Image Wisely, a joint initiative of ACR, RSNA, ASRT and AAPM,
provides information to the medical community to promote safety in medical imaging.
Deborah Levine, MD, FACR, Beth Israel-Deaconess Medical Center, Boston, MA
Updated September 2016 | Download PDF
In light of concern over radiation dose in CT, it is helpful to remember that ultrasound is the imaging modality of choice for a number of abdominal, pelvic, and cardiovascular indications. Because ultrasound does not use ionizing radiation it is particularly useful in children and in women of child-bearing age when CT would otherwise expose the patient to pelvic radiation. This is particularly important in pregnancy (see The Pregnant Patient: Alternatives to CT and Dose-Saving Modifications to CT Technique). The following document illustrates scenarios for using ultrasound instead of CT.
Since ovarian cysts, hemorrhagic cysts, ovarian torsion, ectopic pregnancy, and pelvic inflammatory disease are all common etiologies of pelvic pain in women of reproductive age and are also well evaluated by ultrasound, ultrasound is the imaging modality of choice for assessing women with acute pelvic pain . In addition to allowing for information regarding the uterus and adnexa in women, ultrasound can be used to assess the bowel (for example, for appendicitis ) and urinary tract (for example, for ureteral stones) in patients of both genders. Imaging of appendicitis is dependent on operator experience, with studies showing approximately 78% sensitivity and 83% specificity .
ACR appropriateness criteria rank ultrasound highest as the modality for initial imaging in patients with right upper quadrant pain, acute pancreatitis, severe abdominal pain with elevated lipase (without fever), and acute abdominal pain with jaundice [4,5,6]. Ultrasound is particularly helpful in detection of gallstones and biliary obstruction, as well as for the identification or exclusion of alternative diagnoses [7,8,9,10].
In unstable trauma patients, a Focused Assessment with Sonography for Trauma (FAST) scan can be used to assess for free fluid . This can quickly provide information that can support a decision to operate immediately, with the caveat that the false negative rate is at least 15% [12,13,14,15,16].

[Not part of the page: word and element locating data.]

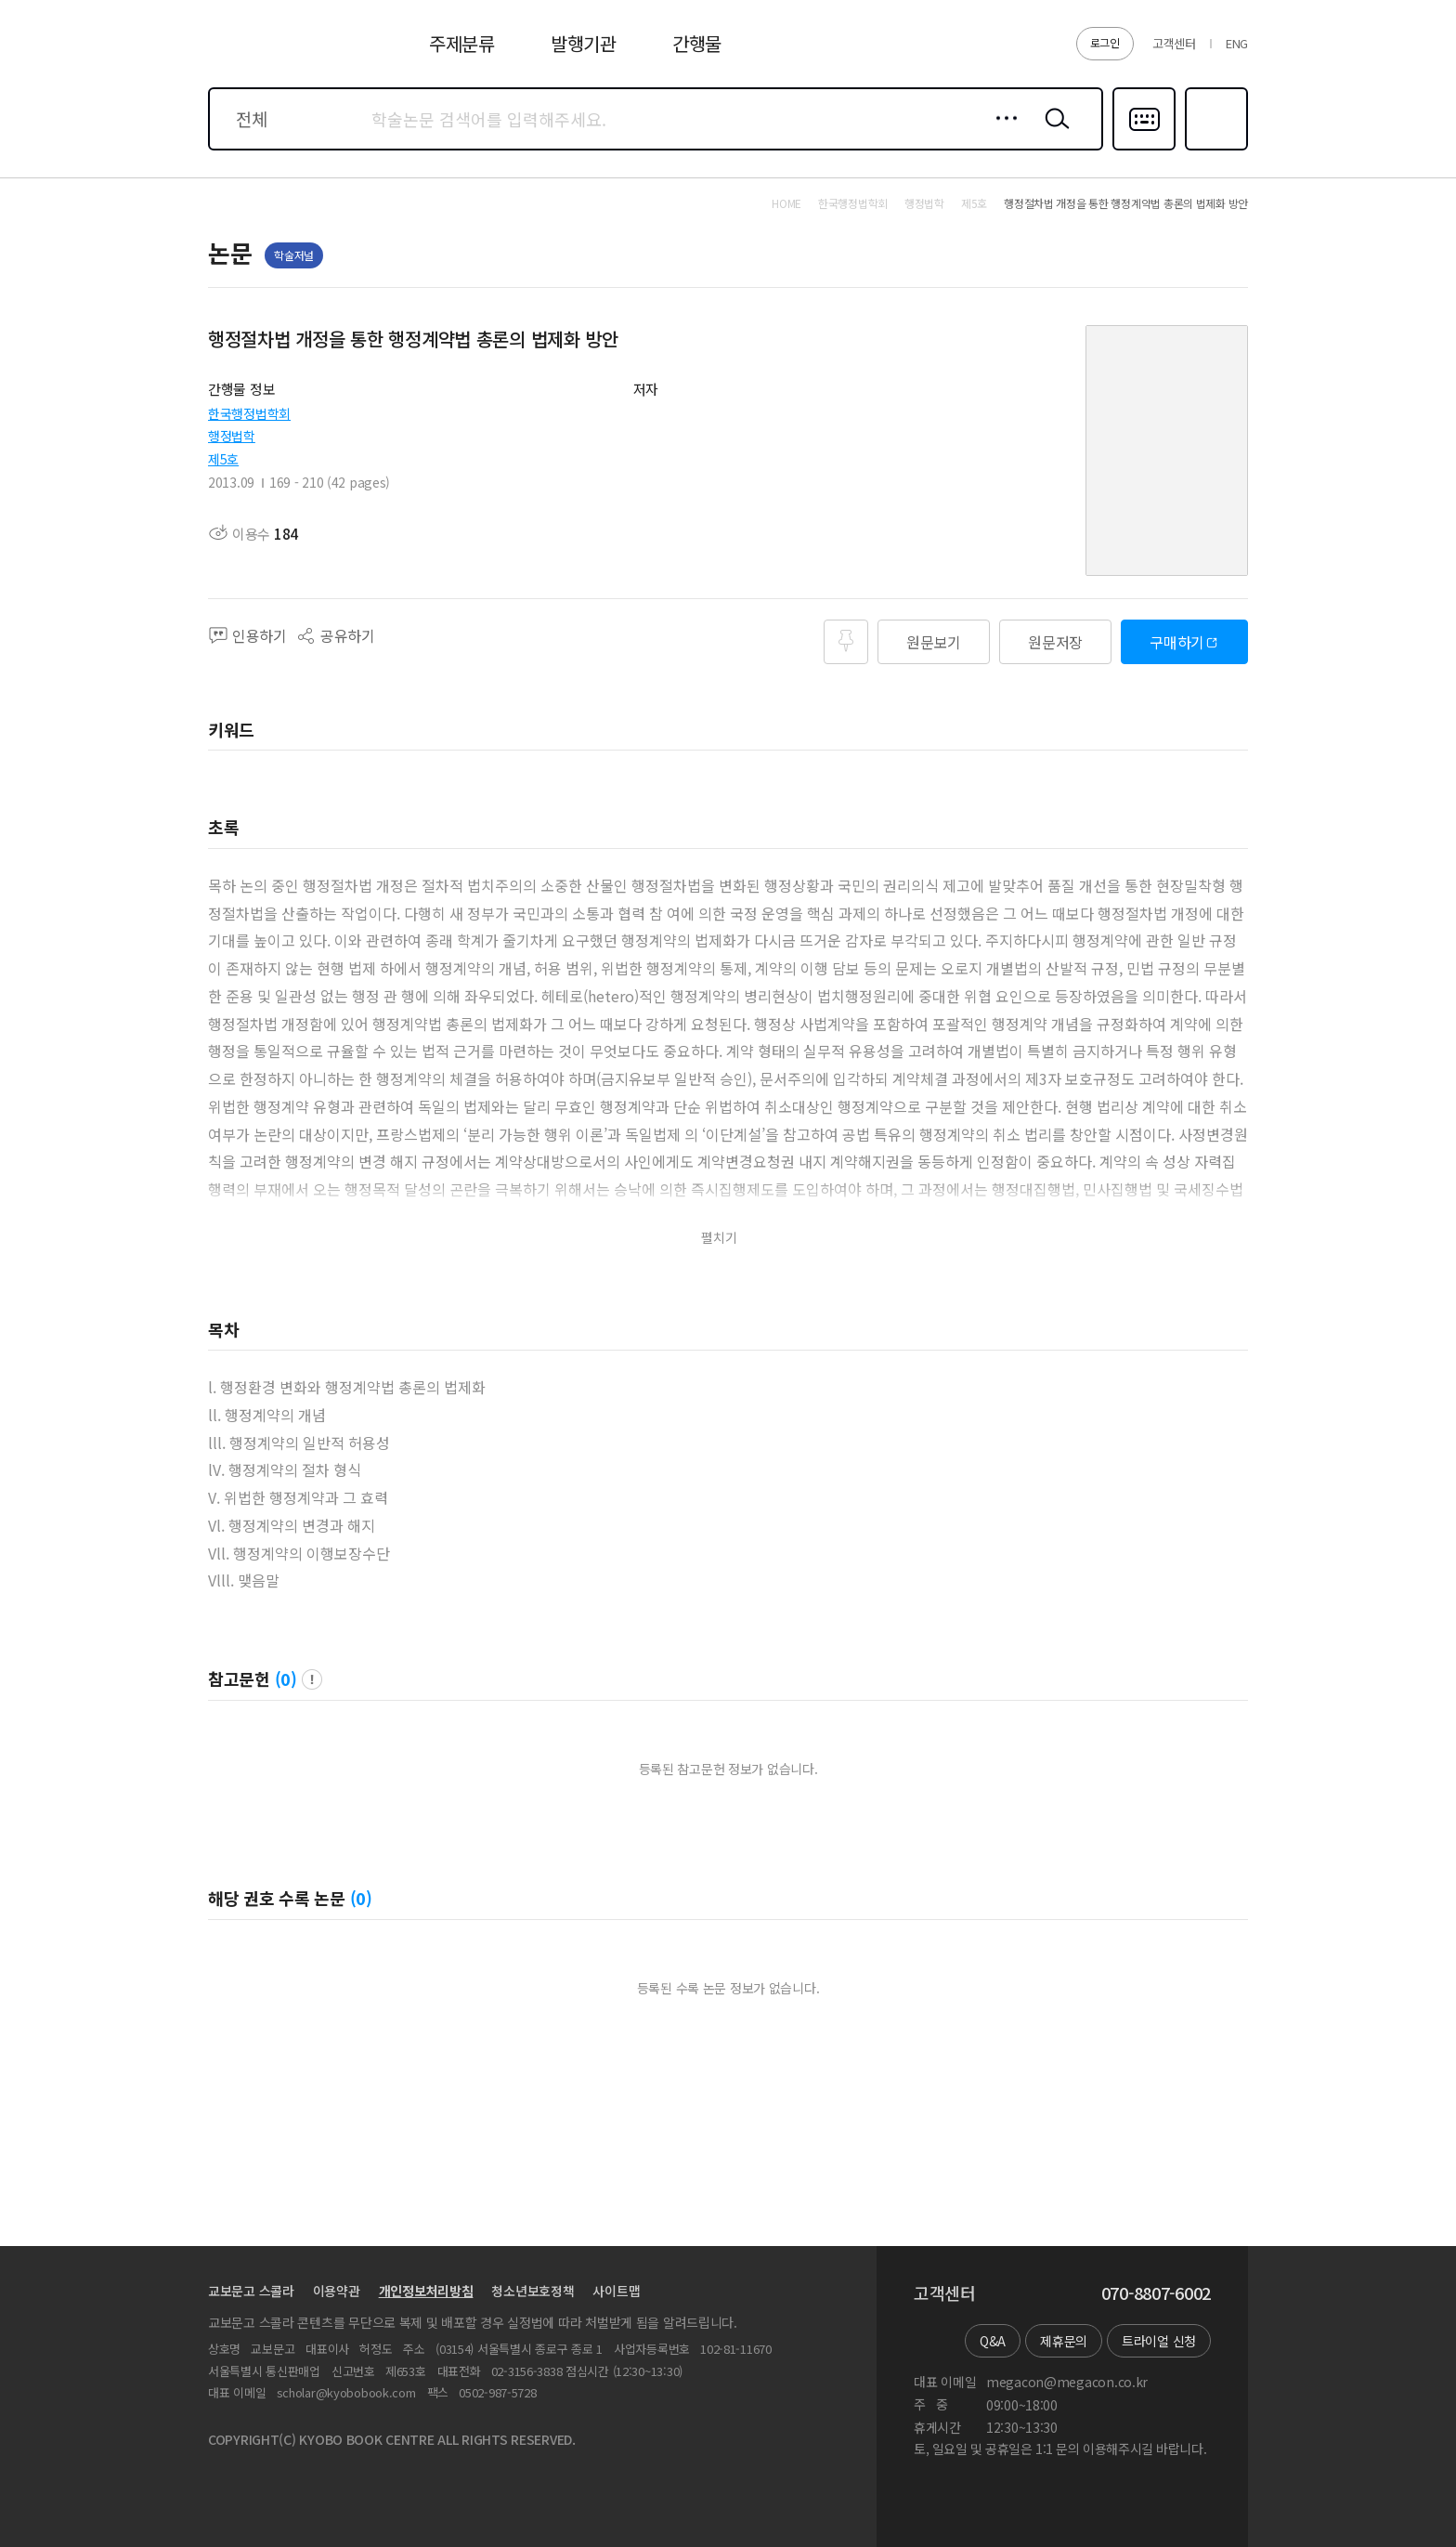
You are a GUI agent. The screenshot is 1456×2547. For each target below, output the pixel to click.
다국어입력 (1144, 148)
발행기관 (584, 43)
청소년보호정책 (532, 2290)
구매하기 (1177, 642)
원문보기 (933, 642)
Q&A (993, 2340)
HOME (786, 203)
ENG (1237, 43)
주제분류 (462, 43)
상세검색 (1001, 133)
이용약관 (336, 2290)
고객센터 (1174, 43)
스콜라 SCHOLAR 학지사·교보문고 (278, 55)
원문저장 (1055, 642)
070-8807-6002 (1156, 2293)
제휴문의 (1063, 2340)
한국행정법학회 (249, 413)
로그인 (1105, 42)
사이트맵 (616, 2290)
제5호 (223, 459)
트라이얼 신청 (1159, 2340)
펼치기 (719, 1238)
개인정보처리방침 (426, 2290)
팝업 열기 (312, 1679)
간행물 (697, 43)
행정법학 (231, 435)
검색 (1053, 133)
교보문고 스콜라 (251, 2290)
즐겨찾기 (1214, 148)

Ultrasound is the imaging modality of choice in assessing clinically suspected pelvic masses . Ultrasound is used to determine the cystic or solid nature of the mass and to assess septations, solid elements, internal echogenicity, and vascularity that are used to predict if a mass is benign or malignant. These internal characteristics can be used to determine if an adnexal mass can be ignored, safely followed by ultrasound, or if surgery is warranted .
When an asymptomatic patient has a pulsatile abdominal mass and aortic aneurysm is suspected, ultrasound is the initial imaging modality of choice . Population-based ultrasound screening studies have been recommended for male patients over the age of 65 . For abdominal aortic aneurysms between 3 and 5.5cm in diameter, periodic imaging (typically with ultrasound) at 6- to 12- month intervals (dependent on rate of aneurysm enlargement on prior studies) is recommended .
In patients with acute or chronic chest pain and in patients with dyspnea of suspected cardiac origin, ultrasound (with or without pharmacologic stress, with or without transesophageal echocardiography) can be used to assess abnormalities of ventricular wall motion, pericardial effusion, valve dysfunction, cardiac thrombus, and aortic pathology such as dissection [21,22,23].
In patients with acute chest pain and suspected pulmonary embolism, ultrasound of the lower extremity can be utilized to assess for deep venous thrombosis, to aid in triage of patients to therapy, no therapy, or additional imaging .
In patients with suspected bacterial endocarditis, transesophageal echocardiography is the clinical reference standard. It can demonstrate vegetations on cardiac valves, valvular regurgitation, and perivalvular abscess .
Assessment of the extracranial carotid arteries is typically performed with ultrasound rather than CT. A recent meta-analysis shows that ultrasound has a higher sensitivity (89%) than does CTA (77%) for 70–99% stenosis .
The descriptions above are common examples of using ultrasound where CT might be considered as an alternative imaging modality. There are of course many other indications for ultrasound. The prudent use of ultrasound will allow for appropriate patient care and diminish unnecessary exposure of patients to ionizing radiation from CT.